Inside the cottages is much the much as it was originally, retaining many finishes and joinery. The front fence is a conservation of the original. In the early 1990s, efforts at conservation were undertaken, and these remain today. They are still used as housing, although not for workers from the Water Board.

== History ==
The Premier Street Sewer Stack was built between 1898 and 1900 by the Public Works Department. They acted on behalf of the Metropolitan Water Sewerage & Drainage Board's behalf as part of the Western Suburbs Sewerage Scheme.

The stack was shortened by 10 m in 2017 to meet earthquake and wind loading codes. A number of bricks removed were repurposed to form part of the fence on either side of the vent.

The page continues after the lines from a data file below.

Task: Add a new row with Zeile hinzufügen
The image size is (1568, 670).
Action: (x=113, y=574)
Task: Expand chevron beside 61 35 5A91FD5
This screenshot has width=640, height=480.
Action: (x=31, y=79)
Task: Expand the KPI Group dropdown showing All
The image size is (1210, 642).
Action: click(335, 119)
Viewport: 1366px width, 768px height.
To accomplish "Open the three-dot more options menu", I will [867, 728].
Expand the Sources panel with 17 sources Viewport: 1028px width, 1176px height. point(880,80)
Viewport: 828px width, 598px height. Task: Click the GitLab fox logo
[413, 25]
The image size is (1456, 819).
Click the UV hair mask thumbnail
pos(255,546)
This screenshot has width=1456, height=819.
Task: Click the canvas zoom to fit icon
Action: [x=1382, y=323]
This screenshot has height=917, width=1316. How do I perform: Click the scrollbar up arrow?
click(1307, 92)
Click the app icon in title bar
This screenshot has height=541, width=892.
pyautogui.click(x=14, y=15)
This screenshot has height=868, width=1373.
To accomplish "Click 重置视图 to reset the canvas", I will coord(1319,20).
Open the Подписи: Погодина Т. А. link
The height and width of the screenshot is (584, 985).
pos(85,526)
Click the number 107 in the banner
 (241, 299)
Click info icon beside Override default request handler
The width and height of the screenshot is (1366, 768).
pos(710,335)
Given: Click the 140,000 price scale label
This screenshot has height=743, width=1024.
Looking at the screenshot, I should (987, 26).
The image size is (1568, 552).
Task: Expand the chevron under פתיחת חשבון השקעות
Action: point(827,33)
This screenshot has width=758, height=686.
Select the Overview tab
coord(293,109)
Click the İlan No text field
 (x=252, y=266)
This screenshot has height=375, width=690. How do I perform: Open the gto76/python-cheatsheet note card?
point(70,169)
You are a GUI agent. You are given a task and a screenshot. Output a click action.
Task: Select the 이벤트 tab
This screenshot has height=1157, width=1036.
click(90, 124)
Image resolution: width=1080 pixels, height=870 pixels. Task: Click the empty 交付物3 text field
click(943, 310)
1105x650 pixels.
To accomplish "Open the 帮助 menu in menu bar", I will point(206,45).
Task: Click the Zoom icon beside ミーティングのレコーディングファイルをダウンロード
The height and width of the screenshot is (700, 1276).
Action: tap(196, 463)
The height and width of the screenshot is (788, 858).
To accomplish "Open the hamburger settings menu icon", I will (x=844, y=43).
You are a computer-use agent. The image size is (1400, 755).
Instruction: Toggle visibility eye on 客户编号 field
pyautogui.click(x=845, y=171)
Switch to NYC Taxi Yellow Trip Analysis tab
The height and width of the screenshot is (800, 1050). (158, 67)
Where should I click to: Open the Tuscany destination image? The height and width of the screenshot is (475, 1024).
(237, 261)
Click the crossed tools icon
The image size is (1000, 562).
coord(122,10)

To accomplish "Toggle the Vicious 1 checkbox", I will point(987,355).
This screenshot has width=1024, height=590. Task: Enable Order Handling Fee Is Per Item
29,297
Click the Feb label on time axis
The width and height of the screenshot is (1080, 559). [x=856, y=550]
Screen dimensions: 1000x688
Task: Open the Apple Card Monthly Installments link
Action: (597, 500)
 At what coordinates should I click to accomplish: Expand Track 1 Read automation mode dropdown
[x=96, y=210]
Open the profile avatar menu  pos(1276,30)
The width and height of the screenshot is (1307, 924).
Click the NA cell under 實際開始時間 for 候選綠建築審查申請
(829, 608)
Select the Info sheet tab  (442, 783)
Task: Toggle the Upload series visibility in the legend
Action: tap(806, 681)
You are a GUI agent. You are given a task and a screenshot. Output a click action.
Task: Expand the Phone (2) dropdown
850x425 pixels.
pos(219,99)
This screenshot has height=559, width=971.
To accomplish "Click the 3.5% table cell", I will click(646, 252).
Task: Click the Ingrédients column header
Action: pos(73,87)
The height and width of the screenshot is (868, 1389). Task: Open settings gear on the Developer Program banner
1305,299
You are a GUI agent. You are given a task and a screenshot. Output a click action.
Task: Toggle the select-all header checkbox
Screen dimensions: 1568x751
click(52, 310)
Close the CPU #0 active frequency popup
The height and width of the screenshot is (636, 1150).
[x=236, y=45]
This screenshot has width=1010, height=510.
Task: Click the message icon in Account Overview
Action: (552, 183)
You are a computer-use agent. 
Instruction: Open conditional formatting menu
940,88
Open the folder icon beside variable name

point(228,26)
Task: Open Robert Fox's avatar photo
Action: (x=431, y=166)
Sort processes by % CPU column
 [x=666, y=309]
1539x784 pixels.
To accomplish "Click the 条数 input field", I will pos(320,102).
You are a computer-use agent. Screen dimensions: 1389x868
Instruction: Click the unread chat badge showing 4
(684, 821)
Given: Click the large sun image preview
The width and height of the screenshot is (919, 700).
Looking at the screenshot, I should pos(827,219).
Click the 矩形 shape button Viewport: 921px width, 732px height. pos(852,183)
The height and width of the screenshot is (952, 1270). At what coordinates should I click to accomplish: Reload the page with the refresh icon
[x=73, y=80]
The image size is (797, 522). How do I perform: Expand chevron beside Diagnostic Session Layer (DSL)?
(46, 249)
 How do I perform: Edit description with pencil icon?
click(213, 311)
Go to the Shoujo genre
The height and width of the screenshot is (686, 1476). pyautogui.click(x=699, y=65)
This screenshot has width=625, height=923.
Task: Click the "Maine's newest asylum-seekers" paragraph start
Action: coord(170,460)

A large crack in the vent was also repaired.

The cottages were sold by Sydney Water in 2018 to private buyers.

== Heritage listing ==
On 15 November 2002, the Sewer Vent and Cottages were listed on the New South Wales State Heritage Register. The combination of the cottages and sewer vent in the Queen Anne revival style was deemed "rare, if not unique", and as exhibiting stone and brick craftmanship unlikely to be made again.

In the listing, the presence of cottages were considered signs of the importance placed on employees at the time of construction. Also considered important was that the vent was placed at the juncture of the main sewer branches in the west. It described the vent and cottages as likely important to the local community.